Advocates will draw from their years of experience working to defeat anti-LGBTQ+ state bills as well as looking back at what happened during the previous Trump administration, when “the national ACLU filed around 428 lawsuits,” said Angela Cooper, communications director at the ACLU of Kentucky. “We can expect multiple legal challenges since it’s been made clear that the [Trump] administration does not care to do things by the letter of the law. But we’re not necessarily preparing any differently than we normally would in Kentucky as a state advocacy organization. We have a Republican supermajority [in the state legislature], and we review every single bill that is filed to look for legal challenges that we might bring, work with lawmakers to try to improve bad legislation, and move forward any proactive legislation. But these attacks are designed to give us compassion fatigue.

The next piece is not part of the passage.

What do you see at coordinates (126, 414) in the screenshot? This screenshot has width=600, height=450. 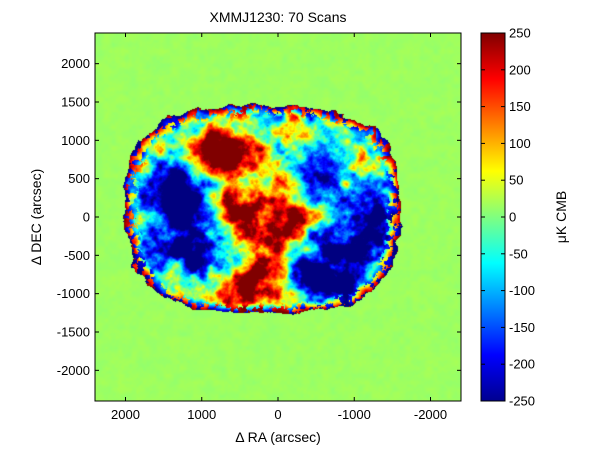 I see `x-tick-label: 2000` at bounding box center [126, 414].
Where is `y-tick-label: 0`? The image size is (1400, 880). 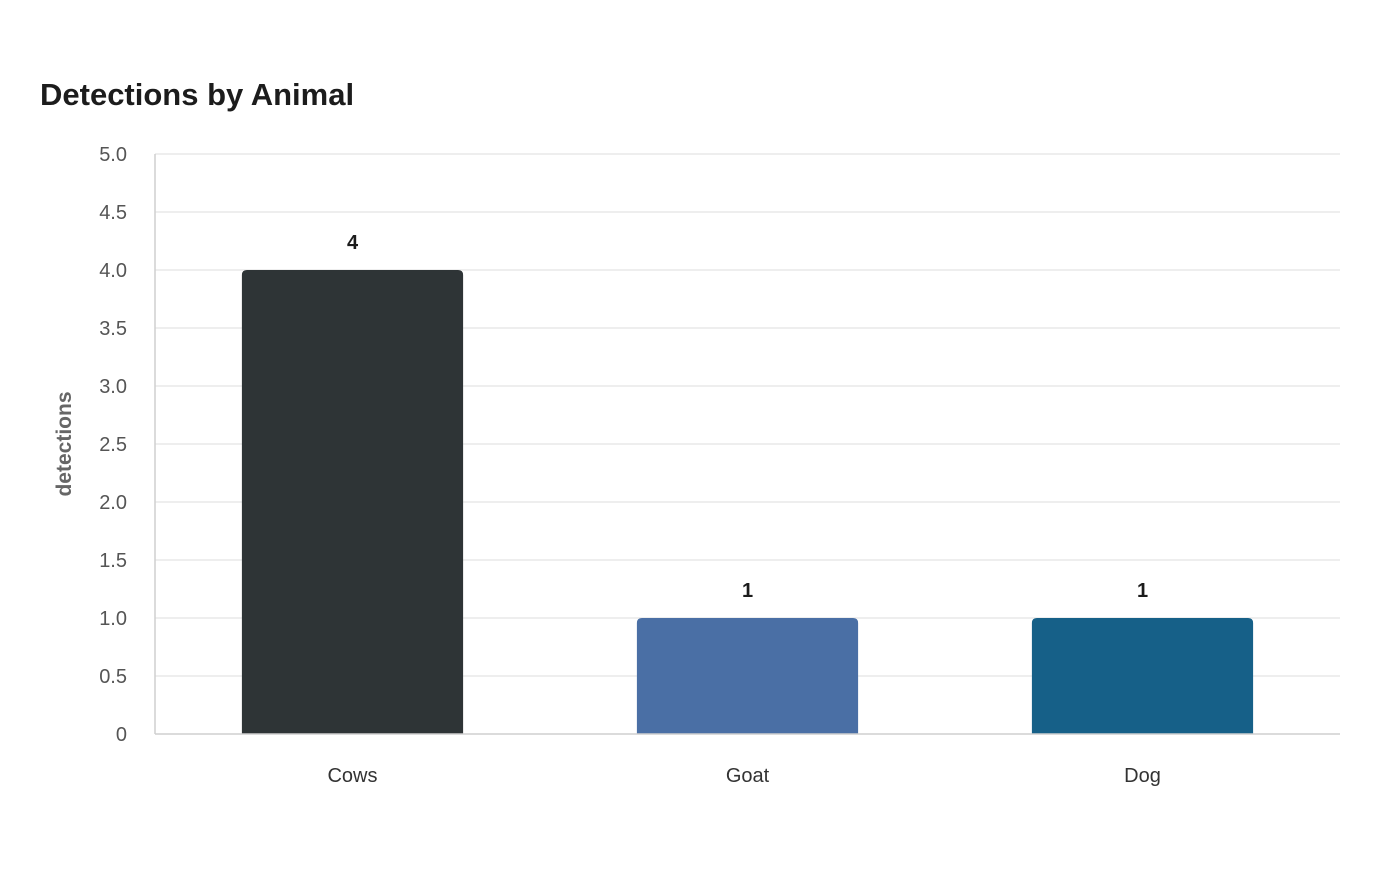
y-tick-label: 0 is located at coordinates (122, 735).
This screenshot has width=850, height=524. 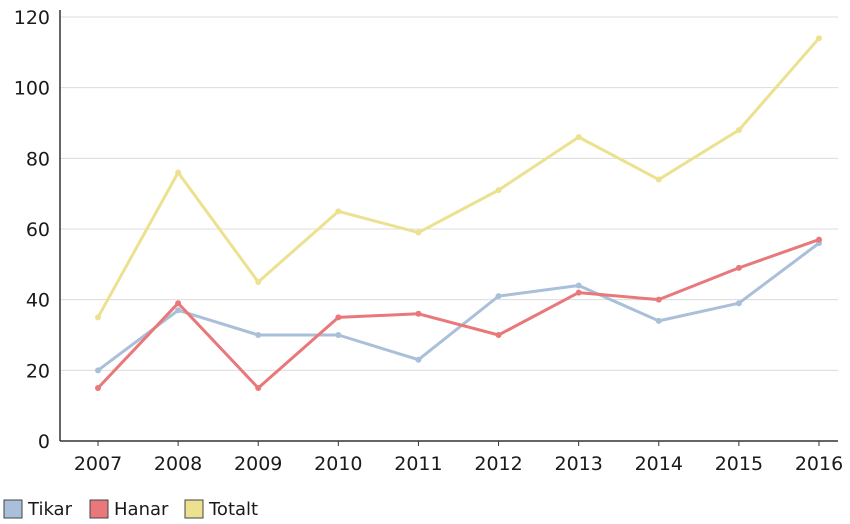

It’s exhausting, and we have to be very careful during the legislative session to take care of ourselves, to be in top form to fight all these challenges.”

With Project 2025, Republicans themselves provided useful information about what advocates can expect during the next four years. The federal policy agenda and blueprint was authored and published by officials from the first Trump administration in partnership with the Heritage Foundation, a conservative think tank. “Sometimes showing their hand can be helpful—we saw Project 2025 come out and so we didn’t have to convince anyone that this is the goal because it’s right here, in writing,” said York. “Turning that on its head, when the playbook is open for all of us to read, it allows us to come up with new, creative, and more strategic responses to reach better outcomes.”

Advocates point to working across different issue areas as a strength of LGBTQ+ organizing. “We have continued to prioritize and increase our collective efforts at coalition building,” said Logan Casey, director of policy research at Movement Advancement Project, a think tank. “With the attacks on transgender people’s access to medical care, there are many similarities in the attacks on access to reproductive health care. Although there has already been a lot of collaboration, there has been a growing connection between LGBTQ people and organizations and reproductive justice work to help us learn from what folks in the reproductive justice space have been dealing with for years.” The right-wing attempts to restrict access to abortion care in some states is “exactly what we are seeing with attacks on access to transgender health care.”

But advocates are also realistic about what this moment really means. “We need to face up that we are in a moment of peril and backlash,” said Minter. “Our movement is attempting to adapt to this new situation, and it’s taking us longer than I wish it did. We are not immune to the same dynamics and cycles of change that happened to other civil rights movements. It’s a common pattern in our nation’s history of making very significant progress followed by periods of severe and sometimes vicious backlash, and we are experiencing that for the first time in my lifetime and probably most people in the movement in their lifetime.”

Advocates warn against letting despair hamper efforts to fight back. “As we go into the next four years, there will be many headlines that will be scary, many proposed things that will be awful, but [we need to] remember that a headline or a tweet isn’t itself law and there’s a lot of things we can do to stop these attacks,” said Casey. “Something important to keep in mind is that there are very few executive actions or orders by themselves that can immediately change policy, and lots of what [Trump] has talked about doing will require a regulatory process. And there are steps and a process that a lot of these proposed attacks must follow. Every one of those steps is an opportunity for the movement and our allies and the general public to slow it down or stop it. Many folks across this movement and many other movements for social justice and equality have been preparing for this, and if we work together, we can meet this moment.”